INFORMATION SUPPLIED =>
Start of Block
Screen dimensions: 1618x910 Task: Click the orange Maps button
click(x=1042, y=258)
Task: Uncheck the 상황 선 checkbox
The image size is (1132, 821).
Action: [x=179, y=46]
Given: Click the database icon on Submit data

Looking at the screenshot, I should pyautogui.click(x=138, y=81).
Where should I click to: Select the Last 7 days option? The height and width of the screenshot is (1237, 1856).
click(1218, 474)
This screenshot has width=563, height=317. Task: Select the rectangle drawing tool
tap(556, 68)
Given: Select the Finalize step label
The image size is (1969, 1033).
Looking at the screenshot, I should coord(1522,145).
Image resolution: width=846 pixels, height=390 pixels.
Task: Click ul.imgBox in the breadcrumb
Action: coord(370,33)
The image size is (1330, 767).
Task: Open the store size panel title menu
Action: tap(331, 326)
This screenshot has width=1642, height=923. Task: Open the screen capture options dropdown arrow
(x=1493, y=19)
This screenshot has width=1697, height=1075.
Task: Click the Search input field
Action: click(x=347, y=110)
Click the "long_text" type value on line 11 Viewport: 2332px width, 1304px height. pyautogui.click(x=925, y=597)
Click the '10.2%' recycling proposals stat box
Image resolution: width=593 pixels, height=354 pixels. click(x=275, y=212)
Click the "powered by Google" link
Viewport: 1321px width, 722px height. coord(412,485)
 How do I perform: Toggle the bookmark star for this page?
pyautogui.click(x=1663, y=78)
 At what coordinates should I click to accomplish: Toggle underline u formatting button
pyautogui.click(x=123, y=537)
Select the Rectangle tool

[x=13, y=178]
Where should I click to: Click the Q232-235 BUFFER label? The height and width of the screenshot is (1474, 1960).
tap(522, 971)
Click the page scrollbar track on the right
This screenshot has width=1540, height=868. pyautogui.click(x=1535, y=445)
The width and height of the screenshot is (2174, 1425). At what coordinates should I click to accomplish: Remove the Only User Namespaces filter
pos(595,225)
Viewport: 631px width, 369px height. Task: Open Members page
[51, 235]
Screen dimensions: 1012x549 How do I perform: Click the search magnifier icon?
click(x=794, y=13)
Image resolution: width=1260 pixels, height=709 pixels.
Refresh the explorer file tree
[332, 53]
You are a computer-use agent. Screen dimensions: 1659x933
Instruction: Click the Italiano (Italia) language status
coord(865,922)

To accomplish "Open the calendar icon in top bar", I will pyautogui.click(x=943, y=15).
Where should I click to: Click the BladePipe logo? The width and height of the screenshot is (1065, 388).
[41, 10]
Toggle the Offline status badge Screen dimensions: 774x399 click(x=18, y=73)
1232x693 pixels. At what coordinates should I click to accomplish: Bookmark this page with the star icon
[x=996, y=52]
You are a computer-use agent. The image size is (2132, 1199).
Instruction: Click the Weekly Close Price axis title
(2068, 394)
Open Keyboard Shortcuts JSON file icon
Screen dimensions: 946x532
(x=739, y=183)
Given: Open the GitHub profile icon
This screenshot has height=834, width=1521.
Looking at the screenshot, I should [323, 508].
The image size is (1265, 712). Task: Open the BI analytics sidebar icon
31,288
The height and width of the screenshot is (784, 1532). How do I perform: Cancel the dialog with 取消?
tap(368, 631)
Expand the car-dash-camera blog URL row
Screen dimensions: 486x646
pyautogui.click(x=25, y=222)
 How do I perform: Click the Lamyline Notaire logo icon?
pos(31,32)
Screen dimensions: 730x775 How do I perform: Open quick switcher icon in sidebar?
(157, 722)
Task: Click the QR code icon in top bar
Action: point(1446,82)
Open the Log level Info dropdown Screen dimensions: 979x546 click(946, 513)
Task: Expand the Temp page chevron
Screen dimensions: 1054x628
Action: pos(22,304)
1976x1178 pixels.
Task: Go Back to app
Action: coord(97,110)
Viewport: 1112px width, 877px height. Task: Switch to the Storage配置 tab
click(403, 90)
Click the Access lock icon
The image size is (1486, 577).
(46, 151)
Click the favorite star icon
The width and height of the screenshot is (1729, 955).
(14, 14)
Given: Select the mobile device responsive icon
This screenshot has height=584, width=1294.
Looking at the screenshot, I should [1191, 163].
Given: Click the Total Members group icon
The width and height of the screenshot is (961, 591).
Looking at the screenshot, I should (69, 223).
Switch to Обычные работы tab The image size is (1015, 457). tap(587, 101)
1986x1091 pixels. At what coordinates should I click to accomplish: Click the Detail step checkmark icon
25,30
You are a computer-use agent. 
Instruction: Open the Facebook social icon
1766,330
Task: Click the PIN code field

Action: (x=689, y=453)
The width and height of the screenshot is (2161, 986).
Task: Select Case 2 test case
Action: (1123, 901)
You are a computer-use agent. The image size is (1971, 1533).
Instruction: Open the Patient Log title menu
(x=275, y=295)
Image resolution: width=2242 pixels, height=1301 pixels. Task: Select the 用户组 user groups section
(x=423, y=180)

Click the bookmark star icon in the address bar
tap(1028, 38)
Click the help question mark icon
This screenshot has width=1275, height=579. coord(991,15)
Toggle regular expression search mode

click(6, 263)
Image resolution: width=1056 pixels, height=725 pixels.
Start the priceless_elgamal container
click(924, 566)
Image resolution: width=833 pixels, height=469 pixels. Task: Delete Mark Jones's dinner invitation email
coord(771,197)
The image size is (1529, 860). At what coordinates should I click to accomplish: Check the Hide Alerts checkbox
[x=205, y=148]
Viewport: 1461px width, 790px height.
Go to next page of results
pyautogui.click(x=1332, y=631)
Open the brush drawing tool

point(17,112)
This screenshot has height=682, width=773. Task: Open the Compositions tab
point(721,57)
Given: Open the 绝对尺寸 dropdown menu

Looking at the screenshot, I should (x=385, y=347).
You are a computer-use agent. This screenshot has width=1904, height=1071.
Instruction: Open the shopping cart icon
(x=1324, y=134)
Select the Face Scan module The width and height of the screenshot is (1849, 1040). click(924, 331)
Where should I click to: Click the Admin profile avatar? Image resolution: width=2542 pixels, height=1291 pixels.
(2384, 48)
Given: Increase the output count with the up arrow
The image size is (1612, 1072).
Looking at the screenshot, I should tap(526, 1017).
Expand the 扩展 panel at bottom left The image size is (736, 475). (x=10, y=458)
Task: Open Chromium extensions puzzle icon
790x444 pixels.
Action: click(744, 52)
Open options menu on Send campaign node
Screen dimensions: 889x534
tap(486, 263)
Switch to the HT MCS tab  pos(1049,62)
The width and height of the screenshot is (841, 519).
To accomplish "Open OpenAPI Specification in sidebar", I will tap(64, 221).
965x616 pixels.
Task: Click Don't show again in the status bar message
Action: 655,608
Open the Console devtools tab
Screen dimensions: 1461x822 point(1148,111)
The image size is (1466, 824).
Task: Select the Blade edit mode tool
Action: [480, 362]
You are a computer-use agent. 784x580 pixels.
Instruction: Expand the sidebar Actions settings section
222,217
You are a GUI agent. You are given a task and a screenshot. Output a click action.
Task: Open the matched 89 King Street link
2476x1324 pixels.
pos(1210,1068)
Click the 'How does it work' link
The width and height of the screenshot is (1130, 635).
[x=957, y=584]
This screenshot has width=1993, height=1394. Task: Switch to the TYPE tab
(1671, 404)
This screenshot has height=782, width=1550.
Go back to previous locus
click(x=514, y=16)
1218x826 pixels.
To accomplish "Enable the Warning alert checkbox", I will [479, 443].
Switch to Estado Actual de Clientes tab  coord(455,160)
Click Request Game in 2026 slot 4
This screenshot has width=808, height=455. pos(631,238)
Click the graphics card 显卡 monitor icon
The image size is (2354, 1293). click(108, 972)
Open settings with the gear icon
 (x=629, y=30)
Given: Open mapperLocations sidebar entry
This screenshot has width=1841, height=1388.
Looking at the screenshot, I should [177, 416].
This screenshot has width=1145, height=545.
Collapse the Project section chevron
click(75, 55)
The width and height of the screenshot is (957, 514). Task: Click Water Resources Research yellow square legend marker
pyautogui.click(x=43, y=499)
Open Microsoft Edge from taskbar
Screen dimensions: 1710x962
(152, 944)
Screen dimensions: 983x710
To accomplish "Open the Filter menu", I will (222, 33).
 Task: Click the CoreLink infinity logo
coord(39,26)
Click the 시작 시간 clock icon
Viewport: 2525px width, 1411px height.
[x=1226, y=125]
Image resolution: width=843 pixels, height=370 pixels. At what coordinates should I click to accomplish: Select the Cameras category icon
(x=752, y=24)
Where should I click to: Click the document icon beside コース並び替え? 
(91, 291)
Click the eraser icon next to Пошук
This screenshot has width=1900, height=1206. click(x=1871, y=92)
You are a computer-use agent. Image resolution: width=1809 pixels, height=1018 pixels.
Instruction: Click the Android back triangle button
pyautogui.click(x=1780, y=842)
End of Block
TASK OBJECTIVE => The listing above holds a line with "Instruction: Open the Patient Log title menu" and a line with "Viewport: 1461px width, 790px height.". Print the stretch from the first through the second, exactly and alone.

RESPONSE TO THIS EXERCISE =>
Instruction: Open the Patient Log title menu
(x=275, y=295)
Image resolution: width=2242 pixels, height=1301 pixels. Task: Select the 用户组 user groups section
(x=423, y=180)

Click the bookmark star icon in the address bar
tap(1028, 38)
Click the help question mark icon
This screenshot has width=1275, height=579. coord(991,15)
Toggle regular expression search mode

click(6, 263)
Image resolution: width=1056 pixels, height=725 pixels.
Start the priceless_elgamal container
click(924, 566)
Image resolution: width=833 pixels, height=469 pixels. Task: Delete Mark Jones's dinner invitation email
coord(771,197)
The image size is (1529, 860). At what coordinates should I click to accomplish: Check the Hide Alerts checkbox
[x=205, y=148]
Viewport: 1461px width, 790px height.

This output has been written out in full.